I think we can all identify with the absurdity of setting goals for 2020. If you set any for yourself this year, they probably didn’t turn out at all as you expected. And if you’re like me, you probably had a lot of goals for yourself reading-wise that didn’t pan out. Which makes sense. This situation has thrown everyone’s reading habits into a tailspin.
After reading a personal record of 101 books in 2019, my only goal this year was to not have any goals. I wanted to free myself from feeling like I had to reach a certain number and get back to reading at my own pace.
To be clear, I love setting reading goals—they pushed me further in my reading than I ever thought possible! But while I certainly felt accomplished, I also missed out on things like reading the news or listening to podcasts or even having a phone conversation on my lunch break. I pretty much always had a book open, or an audiobook in my ears.
But this year, I’m glad I had other plans for myself. Because the pandemic definitely tanked all my reading habits.
I live in New York City, so when the pandemic hit us early and hit us hard, I thought, “Well, at least I’ll have a lot more time to read!” But the opposite happened. In fact, what I didn’t expect was to be sent into a book spiral within the first weeks of our “on pause” order.
For some reason, I became obsessed with finding the “perfect” pandemic novel to help me cope with the situation. It had to be the perfect blend of quality storytelling and escapism. I agonized for weeks, eventually choosing an 800-page Stephen King thriller that I thought I would breeze through with all the extra time I had.
Wrong again. I thought that without my commute to and from work I would have more time to read, but I realized quickly that my subway time was my primary reading time. When I was home more, I had more things calling for my attention.
Weekends and evenings stacked up with Zoom calls to friends and family, checking on neighbors, and there were all sorts of free events available online. I spent a lot more time with my wife, and I was able to get to some projects around the home I’d been meaning to get to. All of this meant that my reading, most times, played second fiddle.
Most times, though, I felt like I was just trying to keep my head above water, trying not to panic. When I did read, it happened in fits and I had trouble concentrating. When I could focus, it was great, but I was surprised to learn just how much my comfort from reading came from my routine. Once my routine was blown up, all my reading habits did too.
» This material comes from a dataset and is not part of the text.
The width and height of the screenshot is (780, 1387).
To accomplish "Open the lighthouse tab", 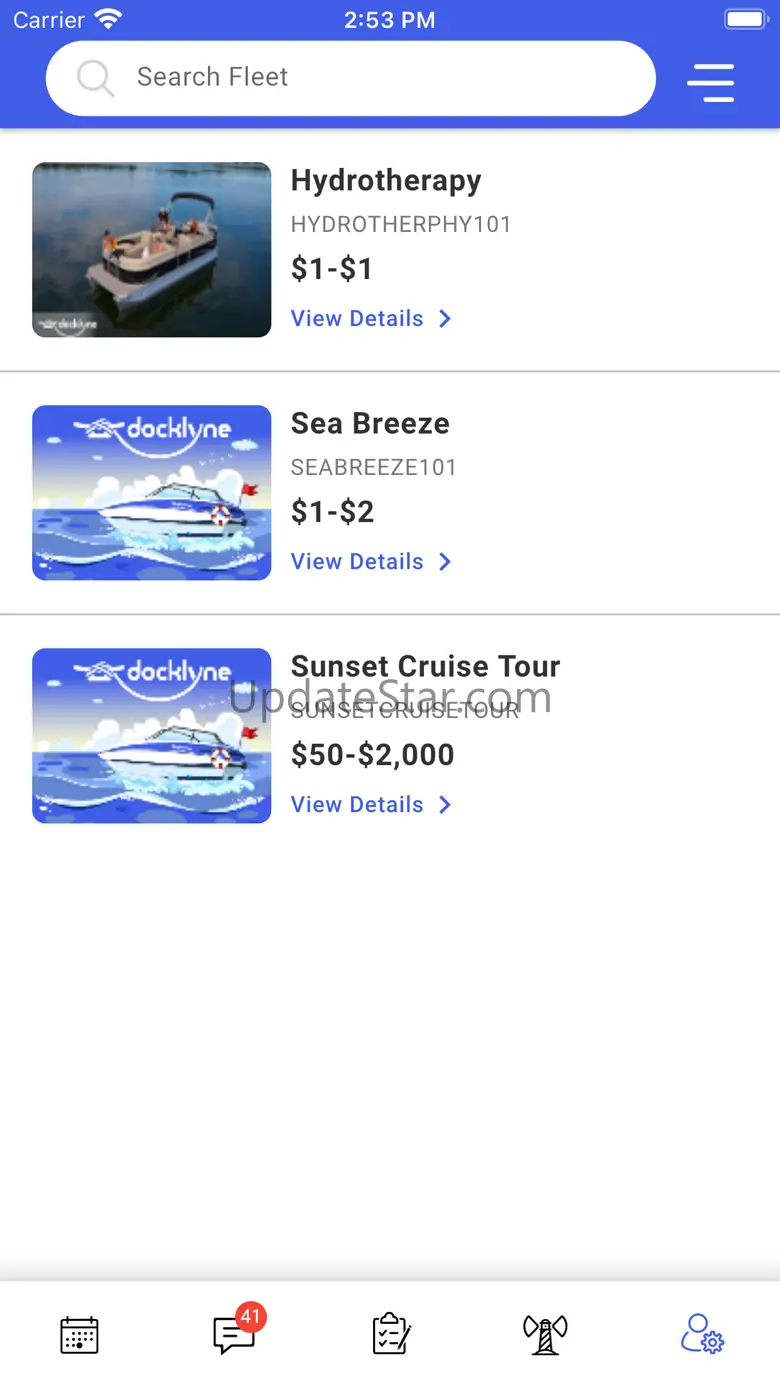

Overall, I’m glad that I went into this year with exceptionally low reading expectations. Turns out it was the best call. If I’m honest, though, just like Robyn, I was still disappointed with the outcome. I expected the freedom from goal-setting would spur me on to read more, not less.
But if there’s anything that 2020 has taught me, it’s to be kinder to myself. This year was not an easy one by any stretch of the imagination. It’s okay to let some things fall by the wayside. Even reading.
After all, I’m the only one really keeping track.